Officials to discuss desal settlement
By BILL VARIAN
© St. Petersburg Times,
TAMPA -- It has barely been a month since Hillsborough County commissioners voted to challenge plans for the region's first seawater desalination plant over fears it would harm Tampa Bay.
Now commissioners are considering whether to settle that challenge in exchange for getting a $26-million environmental insurance policy from Tampa Bay Water and the companies building and operating the plant.
As part of the settlement, which commissioners will take up in closed session this morning, Tampa Bay Water and the companies also would provide an $8.5-million performance bond. Some or all of the money would be forfeited if operating permits or applicable laws are violated in the plant's construction and operation.
Gary Kuhl, Hillsborough's water team administrator, said the state Department of Environmental Protection has tentatively agreed to add those terms to its draft permit. He said he believed the proposal provided more safeguards than anything commissioners could hope to win through the challenge of that permit.
"We feel that what we have defined covers a much broader spectrum (than the permit requirements)," Kuhl said.
The possible settlement came up as a last-minute agenda addition during the commission's regular meeting Wednesday. Representatives of environmental and business groups rushed to the County Center after learning of the proposal late the night before.

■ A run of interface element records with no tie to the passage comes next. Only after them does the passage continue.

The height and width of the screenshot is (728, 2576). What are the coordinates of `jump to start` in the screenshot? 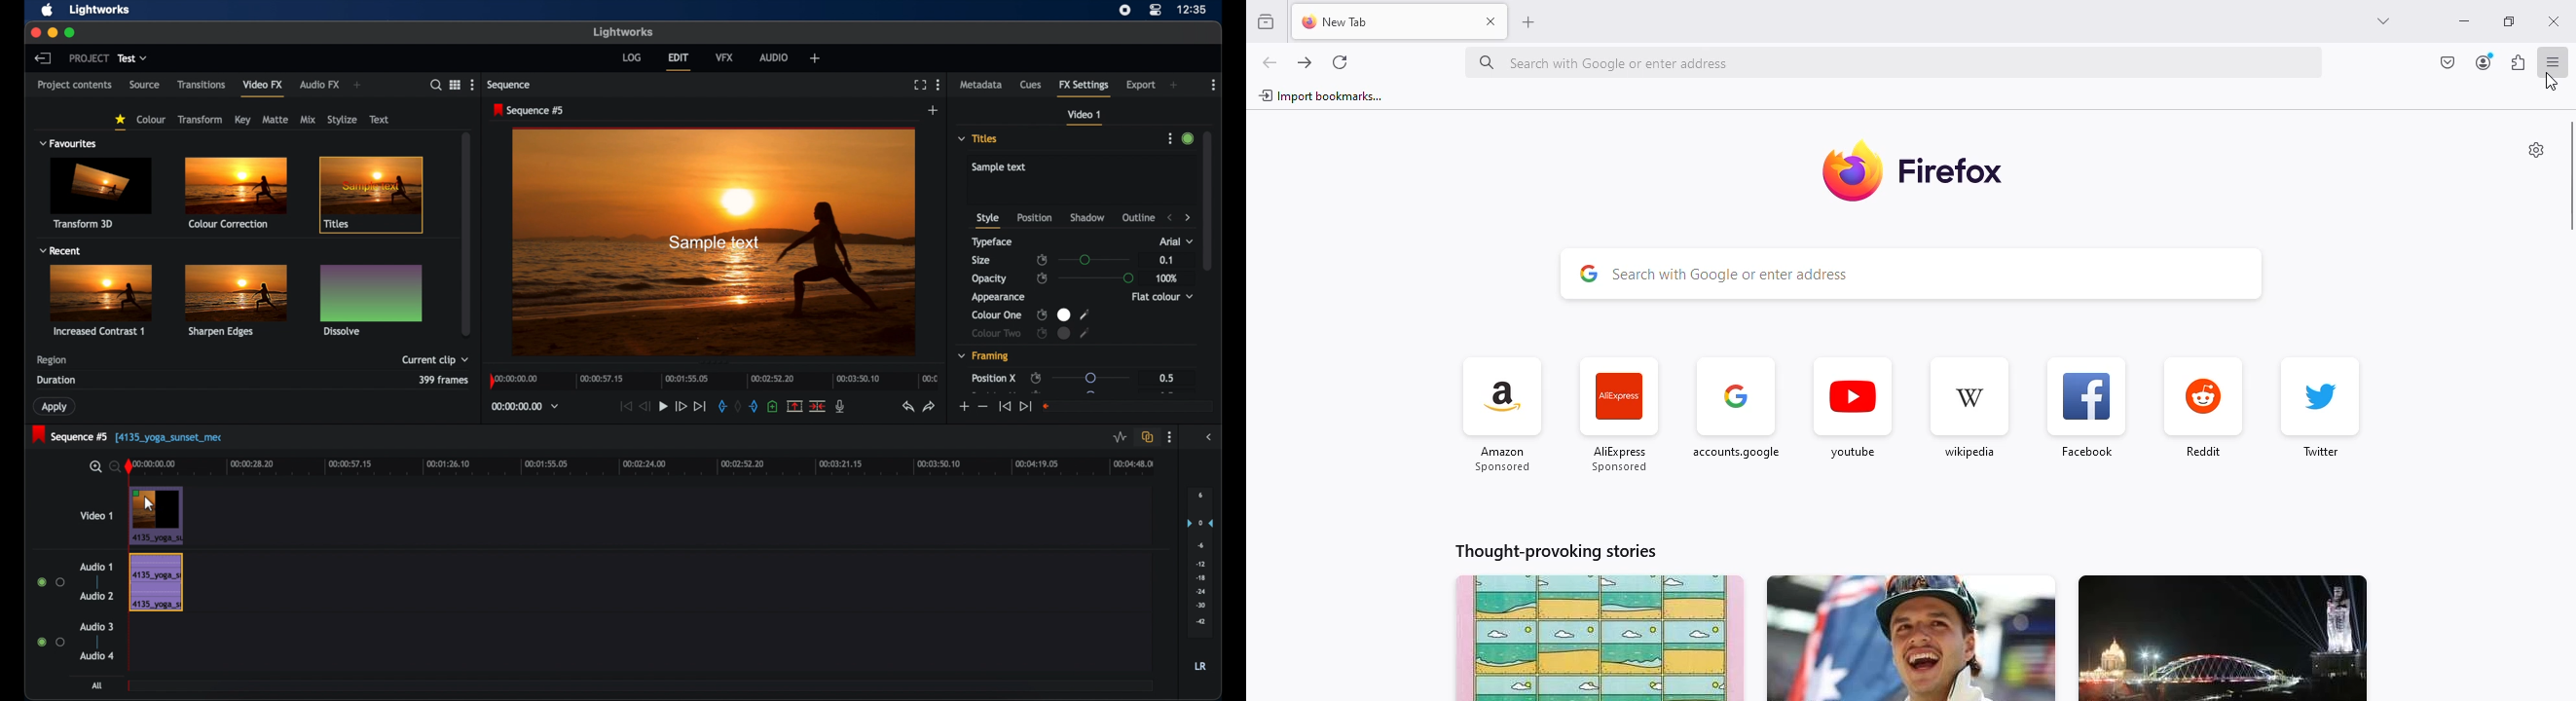 It's located at (624, 406).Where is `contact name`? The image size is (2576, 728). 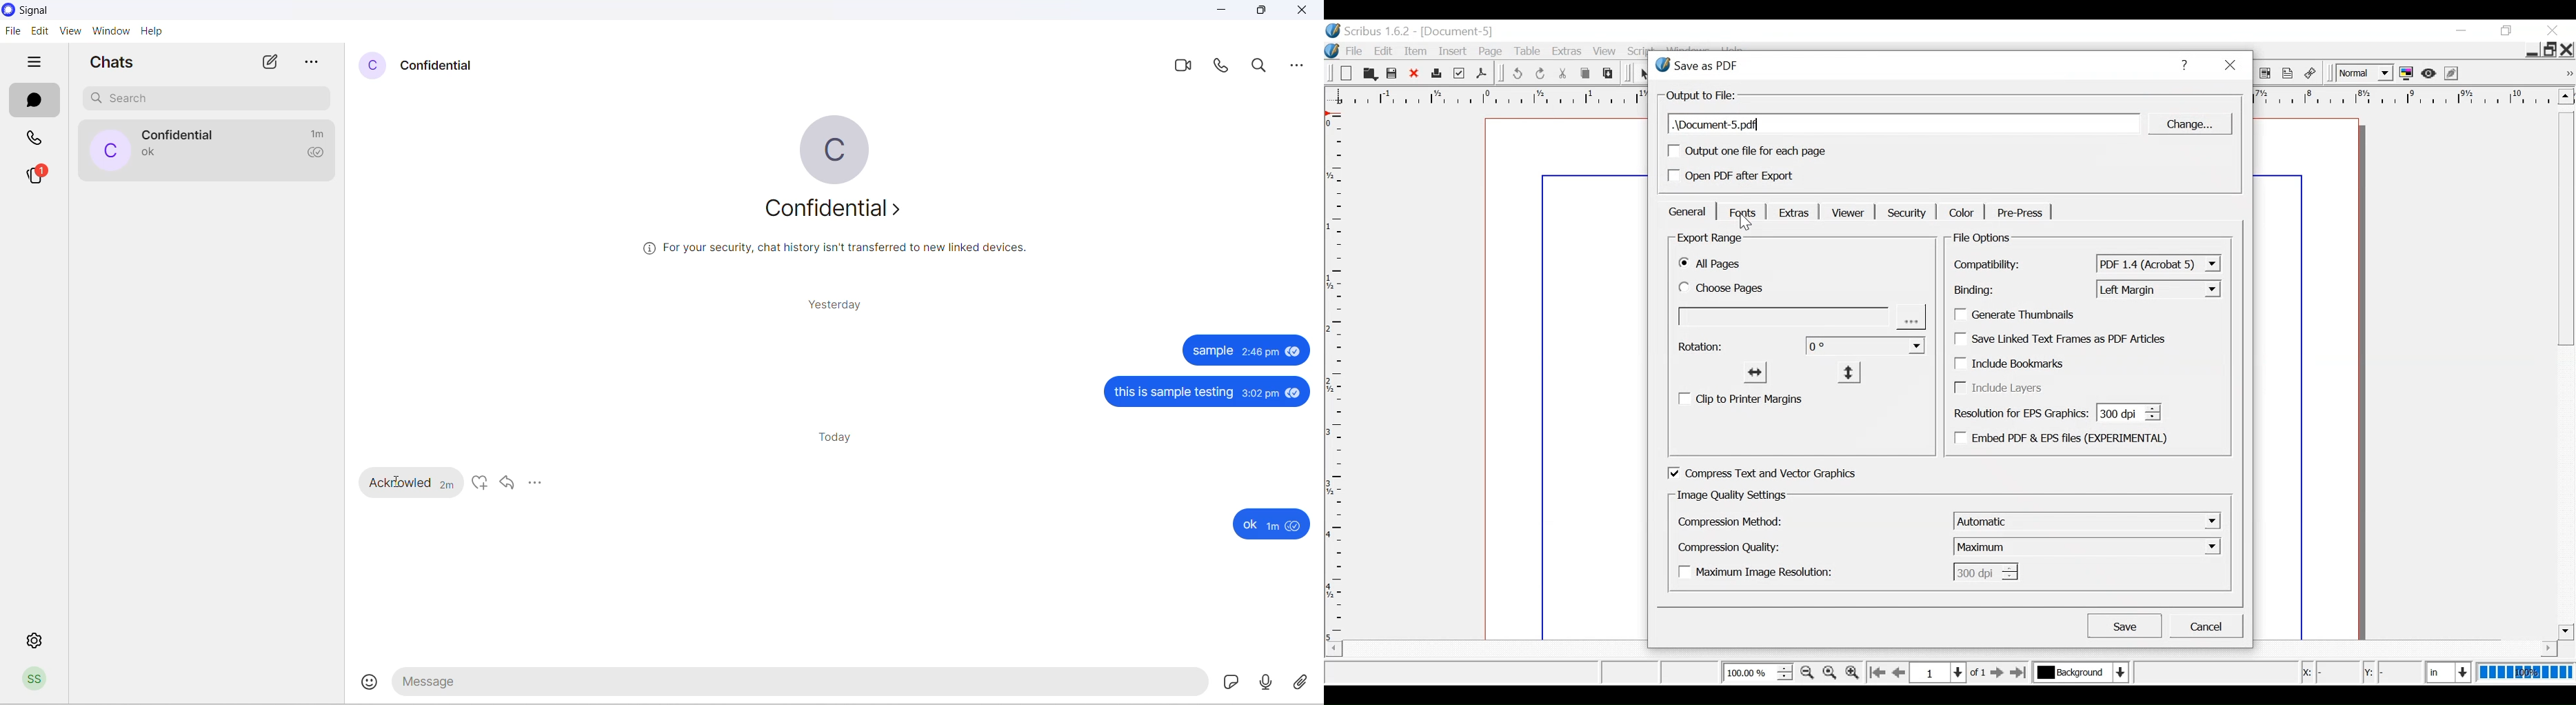
contact name is located at coordinates (181, 135).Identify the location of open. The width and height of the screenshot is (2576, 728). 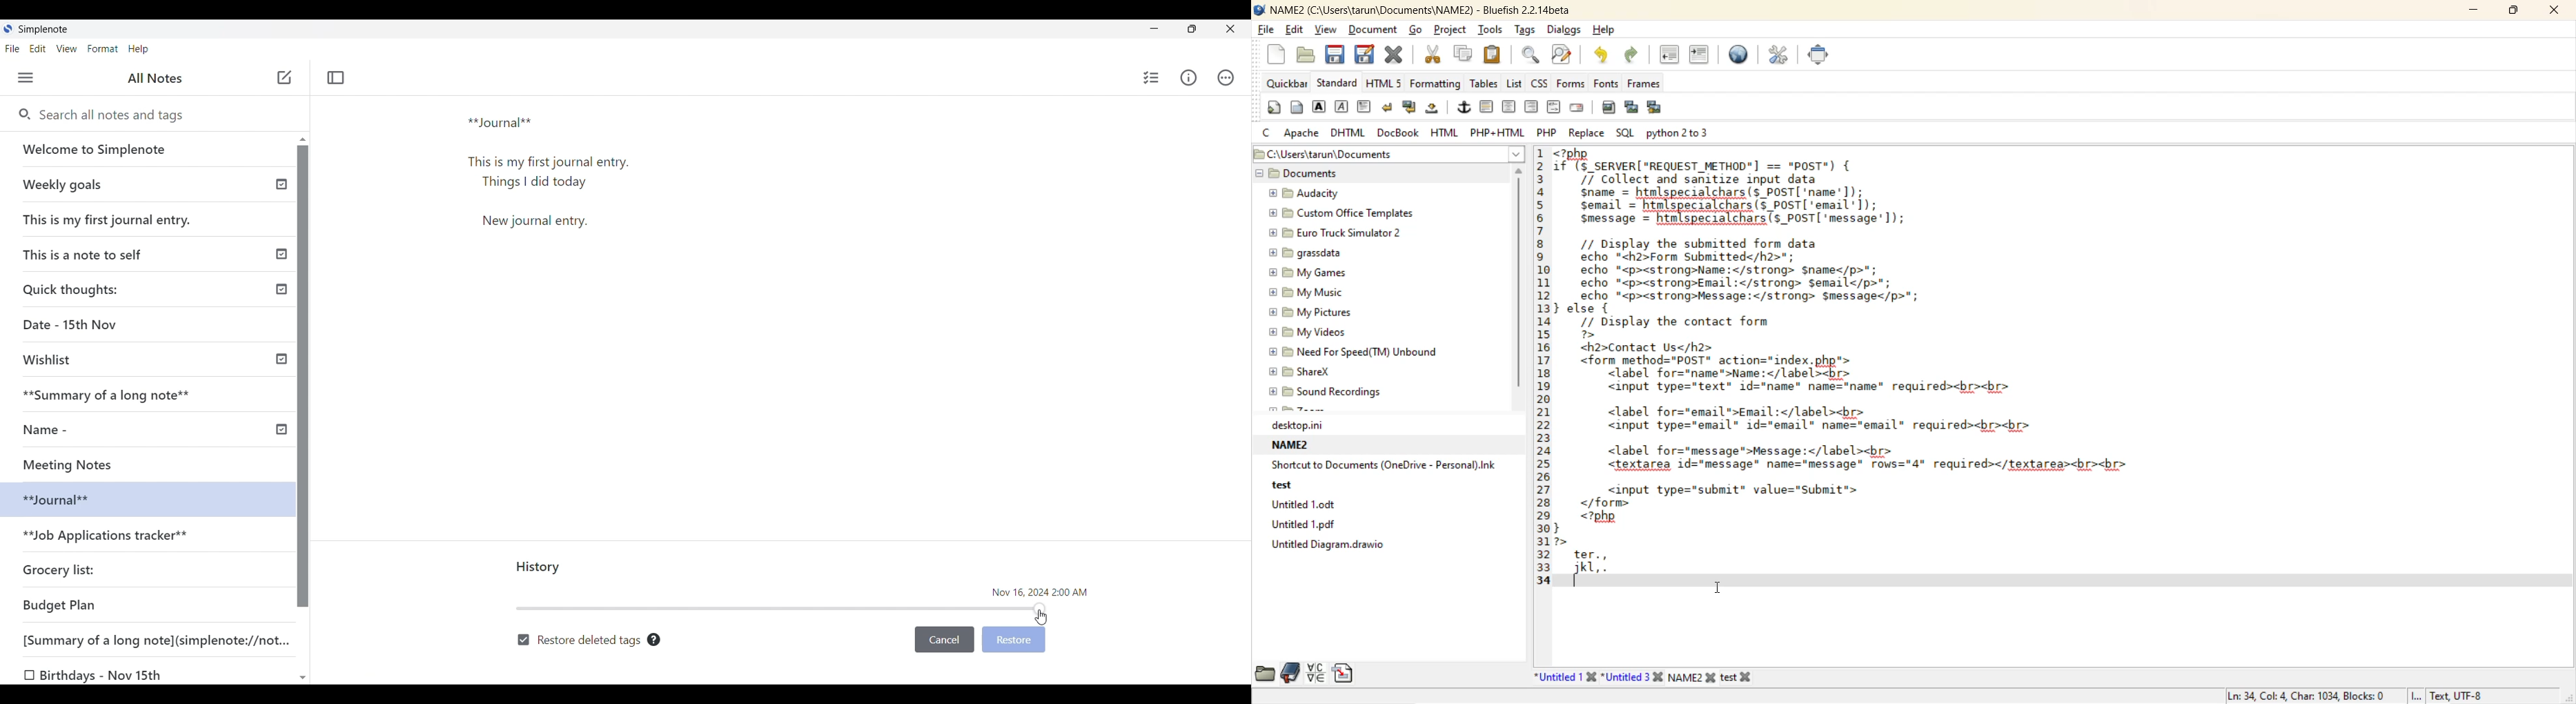
(1308, 57).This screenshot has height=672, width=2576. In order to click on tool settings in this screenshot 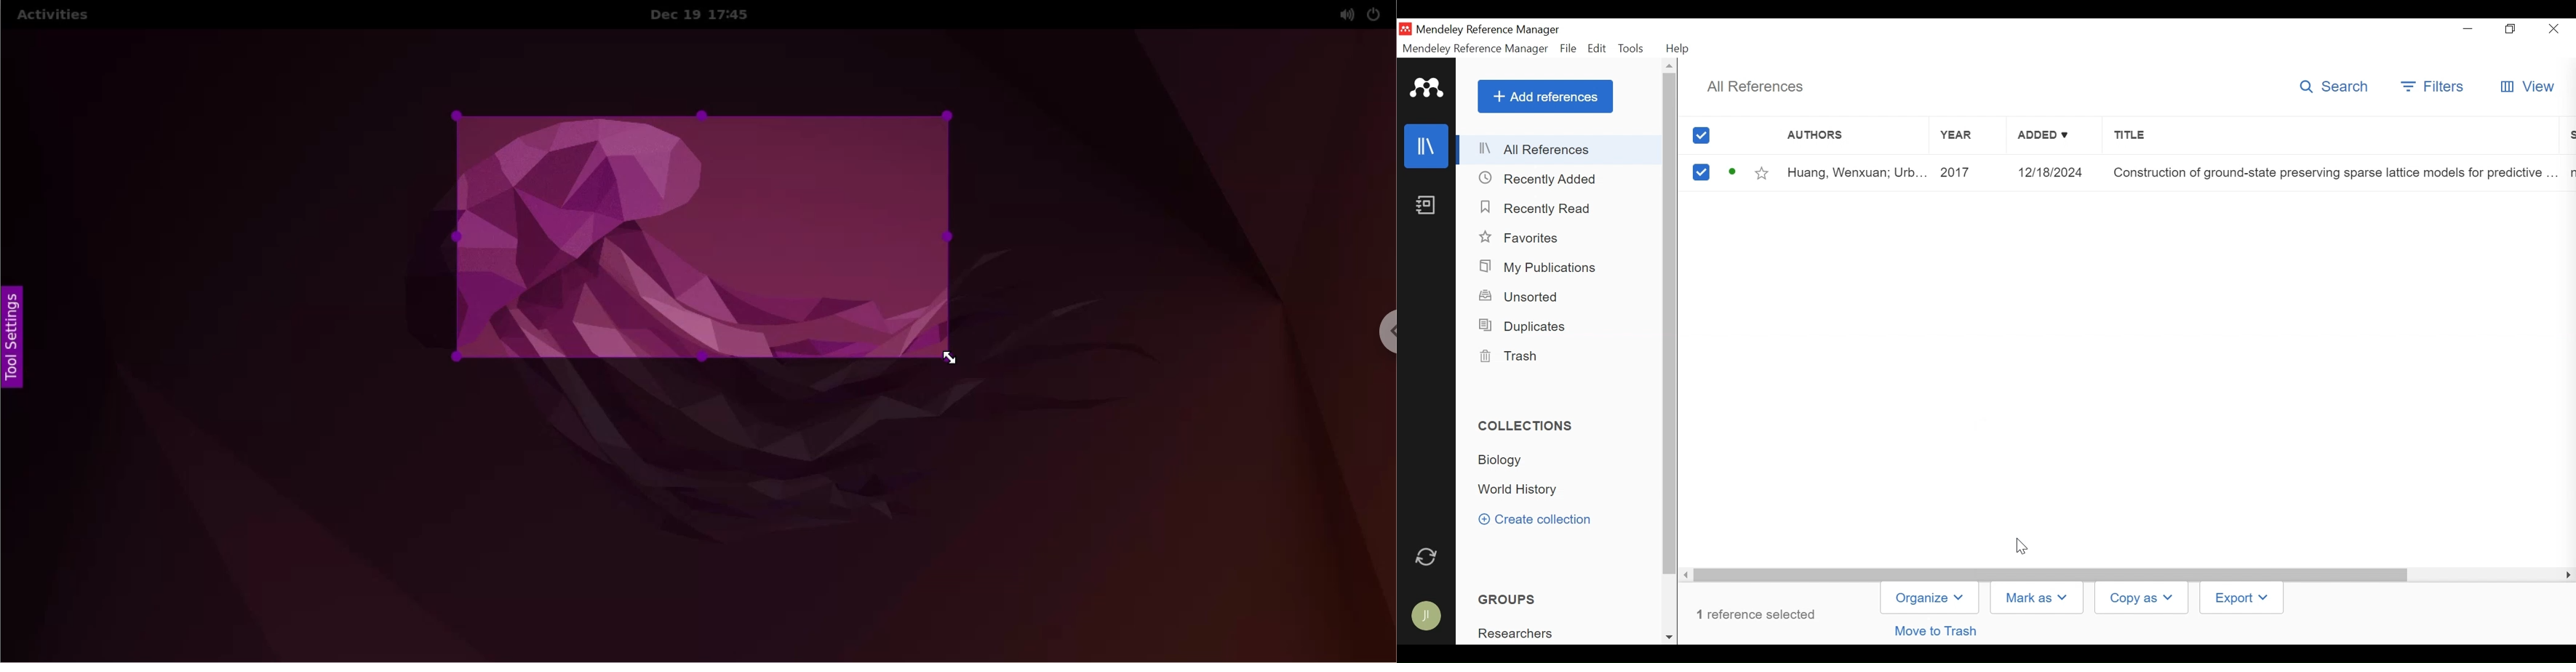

Members of Save Our Bay, Air and Canals, an environmental group that also has challenged the DEP permit, immediately condemned the settlement proposal. About a dozen members of the group, joined by a representative of the Sierra Club, said the insurance policy and bond money would hardly cover the cost of a disaster.
"What they just offered is no protection for Tampa Bay," said BJ Lower, with SOBAC.
Meanwhile, a newly formed coalition of business interests calling itself the Tampa Bay Regional Water Coalition, threatened to intervene in the legal case against the county if commissioners did not drop their challenge. That angered commissioners, who noted the group included the Greater Tampa Chamber of Commerce, which receives county money.
Tampa lawyer Ron Weaver, speaking on behalf of the Chamber, immediately stepped forward to distance it from any such threat.
"No one is threatening to intervene," Weaver said. "We compliment you for protecting this precious bay. We have no economic development without this precious bay."
Tampa Bay Water, the bay region's water supplier, proposed the 25-million-gallon-a-day desalination plant next to the TECO plant near Apollo Beach in southern Hillsborough County. The $110-million plant would be built by Connecticut-based Poseidon Resources and operated by Tampa Bay Desal.
County commissioners voted to challenge the permit May 1 after hearing from hundreds of southern Hillsborough County residents concerned about the proposal. Opponents said the salty discharge from the plant would harm plant and animal life in Tampa Bay, which is slow to circulate in that area.
Commissioners are scheduled to go into closed session at 10 a.m. at the County Center, during which they will discuss only whether to enter settlement talks. A majority spoke favorably of the proposal Wednesday. Any settlement would have to be approved with a public vote.
"If Hillsborough County were to approve this proposal in concept, we would view it as a very positive matter," said Don Conn, general counsel to Tampa Bay Water. "We would recommend to our board that they approve it next Monday as a concept for a settlement. If we reach a settlement, then the challenge would be gone."
- Times staff writer Jean Heller contributed to this report.